_Фрагмент страницы:_
Интервью с главным редактором «Русской мысли» Виктором Лупаном
Виктор Николаевич Лупан – человек с необыкновенной судьбой, хорошо знающий Россию. В двадцатилетнем возрасте он был вынужден эмигрировать из СССР, затем, благодаря великолепному знанию французского, политическому чутью, трудолюбию и журналистскому дарованию, сделал блестящую карьеру во Франции, войдя в редакционный совет популярного журнала «Фигаро Магазан», а впоследствии став главным редактором крупнейшей эмигрантской газеты «Русская мысль». Своё назначение он отметил передачей полного архива «Русской мысли» Российской государственной библиотеке. Как писала «Национальная газета», «передавая этот бесценный дар Российскому государству в присутствии многих официальных лиц, В.Н. Лупан подчеркнул: сегодня перевёрнута последняя страница в истории противостояния русской эмиграции и её исторической Родины». Отметим, что в новый редсовет газеты вошли и другие видные персоны: профессор и исследователь русской эмиграции Рене Герра, бывший посол России в Италии Анатолий Адамишин, бизнесмен граф Сергей Пален, глава Русской консерватории в Париже граф Пётр Шереметев и другие. Пользуясь давним дружеским знакомством, мы задали Виктору Лупану несколько вопросов.

_Блок данных:_

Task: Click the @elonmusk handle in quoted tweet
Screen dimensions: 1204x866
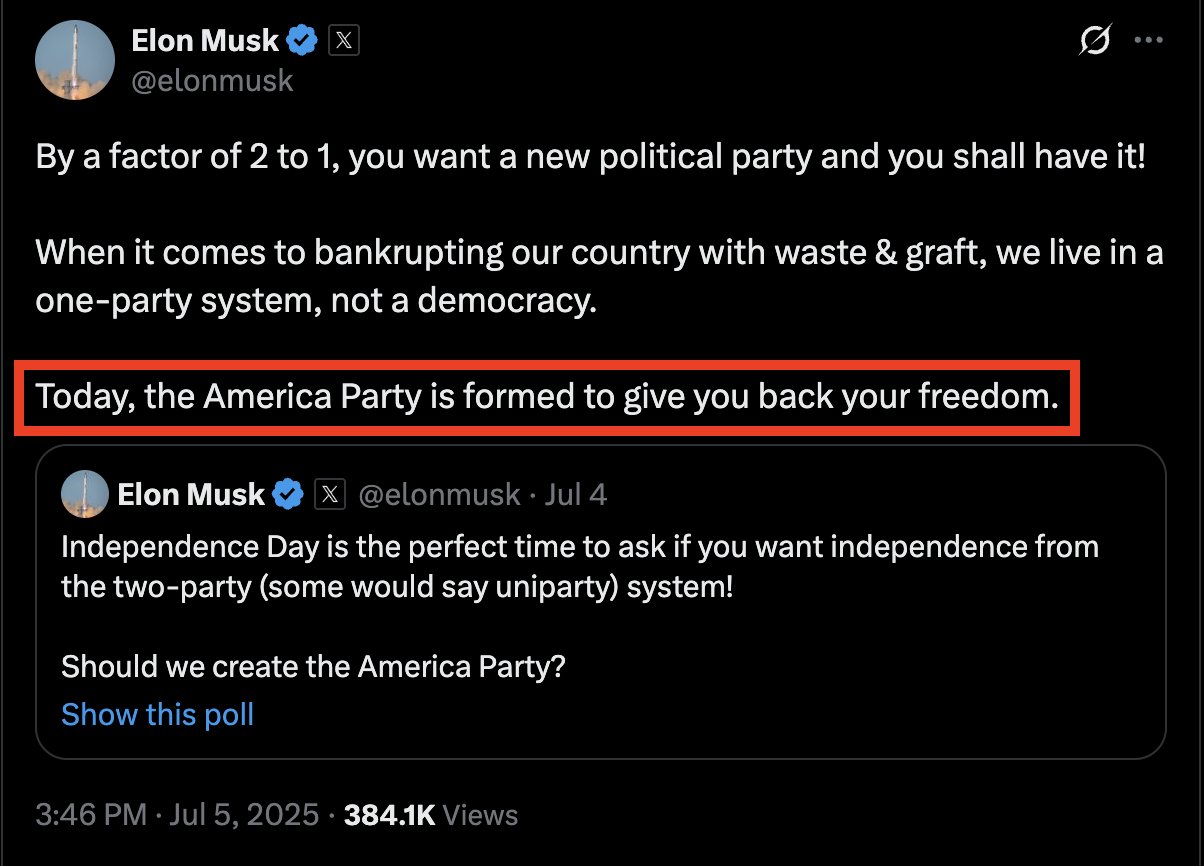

_Задачи для решения:_
A. В каком возрасте, согласно тексту о Викторе Лупане, он был вынужден эмигрировать из СССР?
B. Продолжите текст о Викторе Лупане, начав сразу после его последнего предложения.

_Список ответов:_
A. В двадцатилетнем возрасте.

B.
– Виктор Николаевич, вы главный редактор старейшей и, теперь уже можно утверждать, наиболее успешной русской эмигрантской газеты. Скажите, пожалуйста, насколько она востребована сегодня в мире? Как вы оцениваете свою аудиторию – количественно и качественно?
– Аудитория у нас – русская диаспора. Понятие это неоднозначное, потому что исторически русская эмиграция – это вначале белая, антисоветская, потом – «вторая волна», потом – третья (диссидентская)… Она была очень политизирована. И газета «Русская мысль» была, соответственно, антисоветской, на дотации у американского правительства и т.д. Сейчас всё изменилось. Русская эмиграция теперь – это даже страшно сказать – по размерам раза в два больше белой эмиграции. Чуть ли не 5–6 миллионов русских (или русскоязычных, как сейчас говорят) в Западной Европе. Это очень много. И считается, и я так считаю тоже, что это идейно «неокормленная» эмиграция, она какая-то стихийная. Поэтому цель «Русской мысли» – создать первую общеевропейскую русскую газету.
– И общеевропейскую, и общерусскую одновременно?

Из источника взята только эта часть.